The aim of the partnership supports those most at risk under four key priority areas:
- To create an understanding of emotional health and its impact on wellbeing of people;
- To raise awareness within GAA clubs of the importance of emotional support and where it can be found including connecting with Samaritans via freephone, text, email and face to face;
- To encourage people to develop active listening skills;
- To provide practical support to help clubs and communities recover from an attempted or suspected suicide;
Samaritans offers centralised training workshops on active listening skills to GAA coaches and managers on request and offers awareness talks at club level to GAA members. These activities are co-ordinated by Samaritans Liaison Volunteers with GAA County Health & Wellbeing Committees across the island of Ireland.
Plans are also underway for Samaritans volunteers to visit clubs across the country for a ‘Huddle’, a post training talk emphasising the importance of mental and physical fitness to players and their management team.
Over the last five years, the GAA distributed almost 12,000 Samaritans posters to every club in the country, with tens of thousands of wristbands, pens and cards handed out at Provisional Football Finals and county matches.
Every Samaritans branch on the island has appointed a GAA liaison representative to engage with local GAA clubs, the charity has presented at GAA Healthy Club Conferences in Croke Park and Belfast, and Ulster GAA, in conjunction with the Public Health Agency (PHA), has also produced pitch side signs including Samaritans helpline as a source of support for those in distress.
Mr Mulligan urged anyone in need to reach out for support by contacting Samaritans 24 hour freephone helpline on 116 123, text 087 260 9090 (RoI only) or email [email protected] in the Republic of Ireland or [email protected] from Northern Ireland.
Note to editors:
- Samaritans offers emotional support via its 24 hour helpline on 116 123 (this number is free and will not appear on a phone bill), by text on 087 260 9090 (standard text rates apply), by email [email protected] or face to face in any of our branches.
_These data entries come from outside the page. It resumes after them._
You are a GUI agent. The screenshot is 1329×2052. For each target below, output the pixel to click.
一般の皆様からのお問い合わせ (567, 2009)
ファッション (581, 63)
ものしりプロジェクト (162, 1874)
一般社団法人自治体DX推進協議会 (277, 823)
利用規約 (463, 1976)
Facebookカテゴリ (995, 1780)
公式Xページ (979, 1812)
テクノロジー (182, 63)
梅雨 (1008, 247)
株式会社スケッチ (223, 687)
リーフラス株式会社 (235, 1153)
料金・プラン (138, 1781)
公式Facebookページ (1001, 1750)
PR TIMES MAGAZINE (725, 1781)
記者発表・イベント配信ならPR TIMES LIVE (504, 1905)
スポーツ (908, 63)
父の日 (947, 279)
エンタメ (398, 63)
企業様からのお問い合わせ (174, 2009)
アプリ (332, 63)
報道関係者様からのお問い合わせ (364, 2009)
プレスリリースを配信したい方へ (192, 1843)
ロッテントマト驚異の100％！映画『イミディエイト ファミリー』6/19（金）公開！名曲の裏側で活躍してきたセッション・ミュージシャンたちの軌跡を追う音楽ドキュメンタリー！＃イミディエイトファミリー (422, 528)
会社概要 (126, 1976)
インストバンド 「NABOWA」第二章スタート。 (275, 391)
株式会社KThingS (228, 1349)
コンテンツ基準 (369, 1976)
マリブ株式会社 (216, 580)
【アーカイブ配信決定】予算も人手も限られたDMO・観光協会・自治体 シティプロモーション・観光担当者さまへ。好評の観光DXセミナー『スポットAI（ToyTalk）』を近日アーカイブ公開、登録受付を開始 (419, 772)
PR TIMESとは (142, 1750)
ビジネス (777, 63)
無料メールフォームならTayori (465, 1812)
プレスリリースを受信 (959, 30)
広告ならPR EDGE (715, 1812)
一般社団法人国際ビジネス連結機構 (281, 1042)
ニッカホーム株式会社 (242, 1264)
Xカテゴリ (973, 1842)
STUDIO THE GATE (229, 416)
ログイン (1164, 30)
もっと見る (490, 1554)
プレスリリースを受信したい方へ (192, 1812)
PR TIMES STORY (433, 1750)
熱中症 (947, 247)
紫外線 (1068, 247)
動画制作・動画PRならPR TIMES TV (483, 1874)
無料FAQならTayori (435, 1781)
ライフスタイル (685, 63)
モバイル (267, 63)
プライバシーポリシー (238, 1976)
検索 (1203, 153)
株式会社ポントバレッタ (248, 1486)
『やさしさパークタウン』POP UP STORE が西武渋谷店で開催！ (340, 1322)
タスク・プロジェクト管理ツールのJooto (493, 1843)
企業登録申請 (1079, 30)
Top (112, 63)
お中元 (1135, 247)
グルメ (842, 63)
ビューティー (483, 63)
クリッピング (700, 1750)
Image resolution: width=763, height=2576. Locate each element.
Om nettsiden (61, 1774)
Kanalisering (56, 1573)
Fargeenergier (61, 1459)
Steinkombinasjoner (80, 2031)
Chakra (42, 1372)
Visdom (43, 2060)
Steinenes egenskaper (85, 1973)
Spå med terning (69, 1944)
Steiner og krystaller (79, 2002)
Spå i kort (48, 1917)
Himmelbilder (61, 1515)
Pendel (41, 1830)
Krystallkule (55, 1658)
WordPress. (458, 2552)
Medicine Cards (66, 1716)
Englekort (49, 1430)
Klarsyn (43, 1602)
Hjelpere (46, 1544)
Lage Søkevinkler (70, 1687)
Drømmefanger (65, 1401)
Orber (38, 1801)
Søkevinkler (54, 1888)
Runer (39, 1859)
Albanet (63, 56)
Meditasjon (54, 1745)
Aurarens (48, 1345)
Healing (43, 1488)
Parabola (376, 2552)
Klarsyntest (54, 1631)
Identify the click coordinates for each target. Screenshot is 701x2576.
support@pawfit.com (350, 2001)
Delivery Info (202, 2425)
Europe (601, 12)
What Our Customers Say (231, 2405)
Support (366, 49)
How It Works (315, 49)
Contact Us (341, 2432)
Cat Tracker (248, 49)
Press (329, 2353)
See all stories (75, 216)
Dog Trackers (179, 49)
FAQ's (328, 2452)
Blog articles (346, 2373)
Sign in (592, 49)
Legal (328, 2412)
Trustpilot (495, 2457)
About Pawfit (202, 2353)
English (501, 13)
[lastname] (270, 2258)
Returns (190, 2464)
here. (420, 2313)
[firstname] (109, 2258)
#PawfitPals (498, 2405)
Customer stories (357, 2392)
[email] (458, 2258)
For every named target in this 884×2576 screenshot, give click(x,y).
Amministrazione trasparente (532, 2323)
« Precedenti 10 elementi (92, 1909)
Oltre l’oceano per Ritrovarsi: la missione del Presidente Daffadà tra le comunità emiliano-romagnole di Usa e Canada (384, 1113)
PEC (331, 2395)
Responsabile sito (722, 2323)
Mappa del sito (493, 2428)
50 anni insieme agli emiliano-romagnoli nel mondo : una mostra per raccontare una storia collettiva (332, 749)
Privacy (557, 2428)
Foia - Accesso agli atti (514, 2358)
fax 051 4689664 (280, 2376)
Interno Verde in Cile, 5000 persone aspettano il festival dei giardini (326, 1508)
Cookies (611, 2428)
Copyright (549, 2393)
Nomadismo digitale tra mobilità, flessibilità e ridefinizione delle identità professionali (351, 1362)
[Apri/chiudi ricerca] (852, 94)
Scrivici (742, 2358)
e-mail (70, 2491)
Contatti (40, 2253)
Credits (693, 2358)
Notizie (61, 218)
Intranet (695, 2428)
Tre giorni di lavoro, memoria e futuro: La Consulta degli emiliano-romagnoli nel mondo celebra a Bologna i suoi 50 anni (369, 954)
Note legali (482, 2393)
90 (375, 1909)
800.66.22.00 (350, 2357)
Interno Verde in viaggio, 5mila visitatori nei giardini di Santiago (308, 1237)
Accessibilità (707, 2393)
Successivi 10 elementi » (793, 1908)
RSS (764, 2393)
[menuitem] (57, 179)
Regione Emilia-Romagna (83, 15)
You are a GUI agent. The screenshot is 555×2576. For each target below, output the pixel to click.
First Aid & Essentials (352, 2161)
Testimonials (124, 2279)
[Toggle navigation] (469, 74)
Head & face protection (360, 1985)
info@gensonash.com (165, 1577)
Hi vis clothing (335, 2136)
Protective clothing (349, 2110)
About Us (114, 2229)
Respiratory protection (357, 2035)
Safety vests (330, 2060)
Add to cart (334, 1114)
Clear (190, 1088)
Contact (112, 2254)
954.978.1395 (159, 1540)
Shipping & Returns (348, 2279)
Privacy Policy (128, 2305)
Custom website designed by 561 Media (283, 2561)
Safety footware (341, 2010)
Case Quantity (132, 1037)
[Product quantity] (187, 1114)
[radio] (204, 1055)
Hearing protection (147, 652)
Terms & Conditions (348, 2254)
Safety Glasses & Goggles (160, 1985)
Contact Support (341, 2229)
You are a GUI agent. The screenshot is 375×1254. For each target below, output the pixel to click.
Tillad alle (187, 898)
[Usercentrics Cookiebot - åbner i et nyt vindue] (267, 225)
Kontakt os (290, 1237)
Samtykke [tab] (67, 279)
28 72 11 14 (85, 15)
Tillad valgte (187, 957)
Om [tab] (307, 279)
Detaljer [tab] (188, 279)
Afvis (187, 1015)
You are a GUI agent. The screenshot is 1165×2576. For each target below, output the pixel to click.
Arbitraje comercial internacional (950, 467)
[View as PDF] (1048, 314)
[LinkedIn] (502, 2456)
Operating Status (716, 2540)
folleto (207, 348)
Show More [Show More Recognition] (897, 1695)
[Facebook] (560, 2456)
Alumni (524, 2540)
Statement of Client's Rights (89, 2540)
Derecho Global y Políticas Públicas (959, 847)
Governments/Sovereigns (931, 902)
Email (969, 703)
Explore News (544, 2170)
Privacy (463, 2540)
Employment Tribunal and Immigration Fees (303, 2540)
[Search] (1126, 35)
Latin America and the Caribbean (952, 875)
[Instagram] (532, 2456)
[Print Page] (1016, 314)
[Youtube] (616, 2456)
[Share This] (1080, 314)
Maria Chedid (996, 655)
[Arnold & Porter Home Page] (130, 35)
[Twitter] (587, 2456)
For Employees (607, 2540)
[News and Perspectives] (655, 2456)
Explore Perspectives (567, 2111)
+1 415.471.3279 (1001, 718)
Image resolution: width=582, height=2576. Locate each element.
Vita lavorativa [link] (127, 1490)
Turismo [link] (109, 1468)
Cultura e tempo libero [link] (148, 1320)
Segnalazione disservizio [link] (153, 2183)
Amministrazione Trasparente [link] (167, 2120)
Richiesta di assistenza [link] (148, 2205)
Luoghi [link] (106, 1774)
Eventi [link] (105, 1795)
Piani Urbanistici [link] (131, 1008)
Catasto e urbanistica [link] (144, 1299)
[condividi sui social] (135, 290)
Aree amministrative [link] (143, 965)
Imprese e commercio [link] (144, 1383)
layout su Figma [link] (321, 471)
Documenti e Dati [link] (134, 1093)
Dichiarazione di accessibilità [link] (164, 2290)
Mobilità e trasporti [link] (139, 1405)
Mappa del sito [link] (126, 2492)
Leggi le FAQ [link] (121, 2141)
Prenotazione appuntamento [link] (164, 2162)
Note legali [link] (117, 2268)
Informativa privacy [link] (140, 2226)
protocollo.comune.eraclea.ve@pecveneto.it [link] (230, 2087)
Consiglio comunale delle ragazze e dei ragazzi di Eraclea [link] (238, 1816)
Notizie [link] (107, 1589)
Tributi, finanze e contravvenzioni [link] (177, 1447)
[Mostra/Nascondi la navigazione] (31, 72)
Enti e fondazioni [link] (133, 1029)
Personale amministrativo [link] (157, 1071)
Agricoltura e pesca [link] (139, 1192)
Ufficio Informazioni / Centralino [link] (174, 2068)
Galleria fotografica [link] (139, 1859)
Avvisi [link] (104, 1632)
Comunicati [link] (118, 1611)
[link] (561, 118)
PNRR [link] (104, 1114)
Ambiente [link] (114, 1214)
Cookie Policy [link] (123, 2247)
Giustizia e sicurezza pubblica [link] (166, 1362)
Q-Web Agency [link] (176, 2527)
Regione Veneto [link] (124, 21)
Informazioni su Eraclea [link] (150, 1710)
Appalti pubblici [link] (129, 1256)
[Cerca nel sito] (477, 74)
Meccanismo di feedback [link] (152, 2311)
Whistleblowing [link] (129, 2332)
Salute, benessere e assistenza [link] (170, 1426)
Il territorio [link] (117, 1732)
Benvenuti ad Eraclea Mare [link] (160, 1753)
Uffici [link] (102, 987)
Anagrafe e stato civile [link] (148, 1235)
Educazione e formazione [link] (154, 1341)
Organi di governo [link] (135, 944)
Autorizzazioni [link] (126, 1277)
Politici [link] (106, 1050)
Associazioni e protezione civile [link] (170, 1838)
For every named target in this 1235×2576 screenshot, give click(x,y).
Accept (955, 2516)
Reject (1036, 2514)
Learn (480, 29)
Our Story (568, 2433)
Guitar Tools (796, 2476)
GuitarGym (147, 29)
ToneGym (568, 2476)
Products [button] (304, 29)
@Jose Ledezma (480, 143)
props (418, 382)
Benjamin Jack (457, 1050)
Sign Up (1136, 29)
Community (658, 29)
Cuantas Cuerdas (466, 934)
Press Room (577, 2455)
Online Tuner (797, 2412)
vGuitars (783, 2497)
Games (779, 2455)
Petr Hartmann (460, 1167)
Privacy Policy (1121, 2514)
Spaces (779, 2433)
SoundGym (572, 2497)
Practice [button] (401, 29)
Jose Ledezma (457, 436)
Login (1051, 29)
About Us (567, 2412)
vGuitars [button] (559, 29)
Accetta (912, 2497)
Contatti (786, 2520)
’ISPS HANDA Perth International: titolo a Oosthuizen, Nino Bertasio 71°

The email from Northern Ireland is [email protected].
- A recent survey from Samaritans found there is still a stigma around men seeking help when they are struggling to cope, with one in four men (25%) in Ireland who had suicidal thoughts in the last 12 months not reaching out for help due to feeling like they had no one to trust, with 37% feeling like a burden. See the full report here.
- Samaritans has 21 branches across Ireland and each branch in Ireland is run as an independent charity and given administrative support from Samaritans Ireland, Usher’s Quay, Dublin, and Samaritans Central Charity in Ewell, UK.
- Images and video available on request.